La mission d’information souhaite aussi approfondir les relations diplomatiques avec l’Union des Comores pour limiter l’immigration irrégulière.

Améliorer l’attractivité pour attirer les effectifs des forces de l’ordre

Au niveau sécuritaire, les rapporteurs souhaitent voir développer les initiatives des pouvoirs publics en matière de prévention de la délinquance comme le dispositif des groupes de médiation citoyenne (GMC). Ces structures, qui associent les services de l’État, le conseil départemental et six associations partenaires, s’appuient sur des « adultes relais », recrutés dans le cadre de contrats aidés, afin de ne pas laisser cette prévention à des groupes d’auto-défense qui se sont développés sur l’île du Pacifique.

Que ce soit dans l’éducation nationale, la gendarmerie ou la police, Mayotte souffre d’un manque d’attractivité pour attirer les fonctionnaires. La réduction de la durée des affectations de 4 ans à 2 ans renouvelable pourrait, selon la mission d’information, permettre une gestion plus dynamique des effectifs. L’augmentation du nombre de Mahorais parmi les effectifs doit aussi être encouragée, plaide les élus.

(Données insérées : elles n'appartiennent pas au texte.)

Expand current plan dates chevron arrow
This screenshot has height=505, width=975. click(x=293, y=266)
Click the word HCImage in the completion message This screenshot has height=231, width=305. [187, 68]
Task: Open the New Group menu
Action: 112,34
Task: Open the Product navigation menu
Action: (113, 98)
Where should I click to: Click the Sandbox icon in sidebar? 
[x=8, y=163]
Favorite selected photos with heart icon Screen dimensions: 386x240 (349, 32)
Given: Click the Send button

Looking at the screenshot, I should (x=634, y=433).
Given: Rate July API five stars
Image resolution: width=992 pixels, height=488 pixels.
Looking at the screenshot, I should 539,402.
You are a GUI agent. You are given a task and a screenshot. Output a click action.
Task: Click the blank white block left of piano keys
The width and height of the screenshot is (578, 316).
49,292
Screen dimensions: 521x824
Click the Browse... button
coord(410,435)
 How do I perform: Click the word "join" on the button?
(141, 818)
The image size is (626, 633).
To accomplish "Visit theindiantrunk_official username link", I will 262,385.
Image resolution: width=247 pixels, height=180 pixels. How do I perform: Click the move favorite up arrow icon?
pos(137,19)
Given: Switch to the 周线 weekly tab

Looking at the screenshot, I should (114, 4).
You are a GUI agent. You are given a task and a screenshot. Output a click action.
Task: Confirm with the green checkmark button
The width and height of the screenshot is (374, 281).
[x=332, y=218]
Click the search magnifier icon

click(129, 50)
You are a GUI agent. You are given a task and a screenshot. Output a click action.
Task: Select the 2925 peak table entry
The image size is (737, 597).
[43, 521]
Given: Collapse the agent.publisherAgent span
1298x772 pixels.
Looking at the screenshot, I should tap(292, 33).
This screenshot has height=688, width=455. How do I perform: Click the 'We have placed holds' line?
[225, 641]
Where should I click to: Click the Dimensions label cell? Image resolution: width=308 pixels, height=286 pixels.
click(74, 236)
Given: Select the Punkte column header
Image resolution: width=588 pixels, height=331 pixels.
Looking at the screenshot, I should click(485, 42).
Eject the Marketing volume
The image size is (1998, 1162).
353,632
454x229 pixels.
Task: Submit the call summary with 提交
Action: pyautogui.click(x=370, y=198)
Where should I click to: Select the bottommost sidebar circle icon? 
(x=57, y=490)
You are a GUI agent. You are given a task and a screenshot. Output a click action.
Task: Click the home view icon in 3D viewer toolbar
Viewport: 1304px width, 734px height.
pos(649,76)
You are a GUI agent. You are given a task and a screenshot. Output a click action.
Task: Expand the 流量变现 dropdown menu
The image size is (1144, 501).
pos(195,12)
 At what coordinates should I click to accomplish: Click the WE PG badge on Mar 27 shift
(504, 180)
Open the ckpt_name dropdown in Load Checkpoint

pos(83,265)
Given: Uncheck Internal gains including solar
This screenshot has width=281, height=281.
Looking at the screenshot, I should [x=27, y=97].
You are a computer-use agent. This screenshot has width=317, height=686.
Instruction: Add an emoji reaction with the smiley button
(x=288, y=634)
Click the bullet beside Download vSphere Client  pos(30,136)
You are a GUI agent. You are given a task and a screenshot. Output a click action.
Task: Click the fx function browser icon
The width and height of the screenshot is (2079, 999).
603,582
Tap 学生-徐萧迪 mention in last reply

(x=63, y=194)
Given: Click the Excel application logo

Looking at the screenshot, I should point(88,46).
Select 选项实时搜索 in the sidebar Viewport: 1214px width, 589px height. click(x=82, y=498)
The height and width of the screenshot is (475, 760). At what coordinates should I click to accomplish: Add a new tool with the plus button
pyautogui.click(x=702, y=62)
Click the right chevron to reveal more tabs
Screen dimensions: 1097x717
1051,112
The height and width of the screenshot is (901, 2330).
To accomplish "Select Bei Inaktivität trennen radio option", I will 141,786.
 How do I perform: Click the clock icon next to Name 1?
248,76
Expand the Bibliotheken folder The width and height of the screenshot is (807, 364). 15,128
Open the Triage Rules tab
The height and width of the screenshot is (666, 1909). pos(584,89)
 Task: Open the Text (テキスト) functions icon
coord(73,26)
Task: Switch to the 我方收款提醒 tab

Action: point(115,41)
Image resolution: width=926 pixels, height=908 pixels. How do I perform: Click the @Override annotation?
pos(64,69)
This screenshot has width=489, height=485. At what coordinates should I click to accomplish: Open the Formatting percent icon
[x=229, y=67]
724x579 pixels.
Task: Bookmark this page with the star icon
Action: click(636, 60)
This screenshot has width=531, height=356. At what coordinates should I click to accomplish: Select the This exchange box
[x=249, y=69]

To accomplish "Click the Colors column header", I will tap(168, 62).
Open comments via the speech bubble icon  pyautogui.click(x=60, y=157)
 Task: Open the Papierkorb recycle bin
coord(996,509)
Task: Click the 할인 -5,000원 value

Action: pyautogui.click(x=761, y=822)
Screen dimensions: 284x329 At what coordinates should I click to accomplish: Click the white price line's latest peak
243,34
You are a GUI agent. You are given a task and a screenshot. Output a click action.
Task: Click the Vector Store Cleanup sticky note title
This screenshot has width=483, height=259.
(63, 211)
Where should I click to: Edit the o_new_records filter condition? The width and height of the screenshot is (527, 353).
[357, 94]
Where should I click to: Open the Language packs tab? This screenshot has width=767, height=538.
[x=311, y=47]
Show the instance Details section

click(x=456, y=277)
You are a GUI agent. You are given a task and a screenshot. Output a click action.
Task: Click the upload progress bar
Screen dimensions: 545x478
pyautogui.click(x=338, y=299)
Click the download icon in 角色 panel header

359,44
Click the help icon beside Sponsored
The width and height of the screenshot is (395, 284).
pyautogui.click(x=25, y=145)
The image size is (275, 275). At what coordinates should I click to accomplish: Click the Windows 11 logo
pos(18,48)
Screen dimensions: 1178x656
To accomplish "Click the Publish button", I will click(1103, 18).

Renforcement des moyens de la justice

En matière judiciaire, un renforcement des moyens est jugé « indispensable ». Le traitement des dossiers à Mayotte nécessite une charge de travail accrue, en raison des contraintes spécifiques du territoire, qui impliquent notamment la nécessité d’un traducteur pour la conduite d’audiences, raison pour laquelle les rapporteurs soutiennent la création d’un troisième cabinet de juge des enfants et d’un quatrième cabinet de juge d’instruction au sein de la juridiction de Mamoudzou. Ils préconisent aussi de doubler les effectifs alloués au parquet, de créer une Cour d’appel de plein exercice et un centre de détention à Grande Terre. De même, l’autorité judiciaire de Mayotte ne dispose pas de moyens suffisants pour les aménagements de peine ce qui conduit à la surpopulation carcérale. Les élus plaident donc pour la création d'un centre de semi-liberté et d'’un centre éducatif fermé.

Enfin, les élus ont relevé que faute de moyens suffisants et d’une politique adaptée, le conseil départemental ne parvient pas à produire une politique de l’aide sociale à l’enfance efficace sur le suivi des mineurs non accompagnés « plus susceptibles de tomber dans la délinquance ». Le Conseil départemental a récemment recruté des équipes de travailleurs sociaux et a professionnalisé des assistants familiaux. « Ces efforts, pour l’heure insuffisants à assurer une prise en charge satisfaisante des publics concernés, doivent être encouragés » souligne le rapport.